From the Fort Peck Assiniboine/Sioux reservation in Montana, this painter has grown up “surrounded by art”, he says. His mother is outstanding bead artist Joyce Growing Thunder; his father, Jim Fogarty, painted Western and American Indian subjects.
Darryl has chosen to continue the legacy of “ledger art”. This tradition of painting on odd pages from account books and official forms replaced that of painting on buffalo hides after the herds were decimated. The paintings commemorated battlefield feats, ceremonies, or notable events of everyday life. Originally, besides being creative outlets, these paintings acted as reminders of special events, for storytelling. For the larger culture, whether on hide or paper, they comprised an important historical record of Native life.

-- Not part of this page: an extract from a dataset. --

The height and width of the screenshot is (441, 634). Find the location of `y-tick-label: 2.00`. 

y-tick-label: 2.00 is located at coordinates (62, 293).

The artist says he chooses to work in this style “to pay tribute to my ancestors who adapted, and created works of art during a period…of turmoil and injustice. It is through art that we…can maintain our identity and pass this identity down to generations to come.”
Darryl has been awarded many honors, including a most prestigious one: the J. Seth Standards Award, at Santa Fe Indian Market. This special award honors an artist whose work exemplifies all the high standards by which his/her art medium is judged. It is the equivalent of a “Best in Kind”, “Summa cum Laude” or “A+” recognition.